Text shown
━━━━━━

Opposition walks out of Nkandla committee
“The opposition will not legitimise this blatant undermining of the Constitution for the protection of one man,” the parties said on Friday.
The ANC’s 6-5 majority on the committee means however that it still has a quorum and on Tuesday next week will continue its work in the absence of opposition MPs. They walked out after the ruling party refused to agree to call Zuma to answer questions and to enforce public protector Thuli Madonsela’s directive that he repay a portion of funds spent on the R246-million refurbishment of his home at Nkandla.
The ruling party maintained that there was no need to call witnesses and that the president would not have been aware of wrongdoing by officials, and that it had the right to recommend different corrective action.
Economic Freedom Fighters (EFF) leader Julius Malema raised the threat that the opposition would withdraw on Thursday night after nine hours of heated debate failed to budge the ANC on these issues. When the committee convened on Friday morning, senior ANC MP Mathole Motshekga sought to avert this by stalling a vote and invoking the ruling party tradition of seeking consensus. But he then exasperated the opposition by arguing that though the Constitution offered a high degree of protection to Madonsela’s office, it did not apply to the reports she produced.
Freedom Front Plus (FF Plus) MP Corne Mulder termed it “a direct attack on the person of the public protector”. EFF MP Godrich Gardee added that it meant the ANC was poised to revise Madonsela’s finding and countered: “We are not the relevant authority, it can only be done by a court of law.” Motshekga also reiterated his view that Zuma had been right to assert last month that he was not bound by remedial action advanced by Madonsela, and rejected a united opposition plea to seek independent legal counsel to settle the argument.
ANC wants to ‘run a ritual’
Motshekga said lawyers always disagreed and the committee counted many members with legal backgrounds, including his own doctorate. Gardee protested: “There is no sane legal mind that will come and give the interpretation given by the president of the powers of the public protector, which is what you are doing as foot soldiers.”

━━━━━━

Material provided
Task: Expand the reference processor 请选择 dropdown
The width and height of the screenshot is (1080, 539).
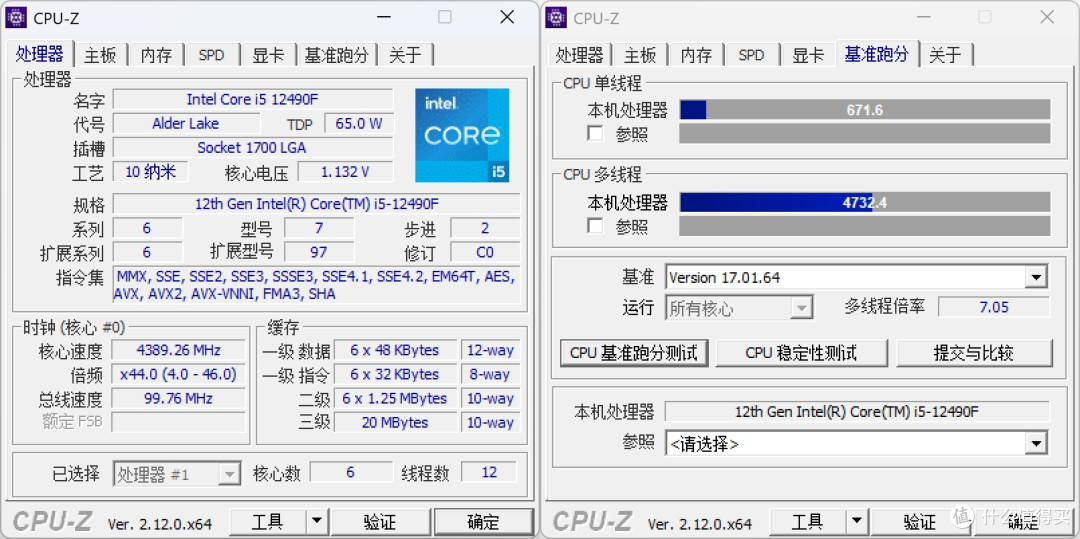Action: click(1036, 443)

━━━━━━

Task instructions
• a. Please reproduce word for word the part of the Nkandla committee article starting at "The ruling party maintained" and ending at "different corrective action.".
• b. In the Nkandla committee article, how many hours of heated debate on Thursday night failed to move the ANC?

Problem solutions
• a.
The ruling party maintained that there was no need to call witnesses and that the president would not have been aware of wrongdoing by officials, and that it had the right to recommend different corrective action.

• b. Nine hours.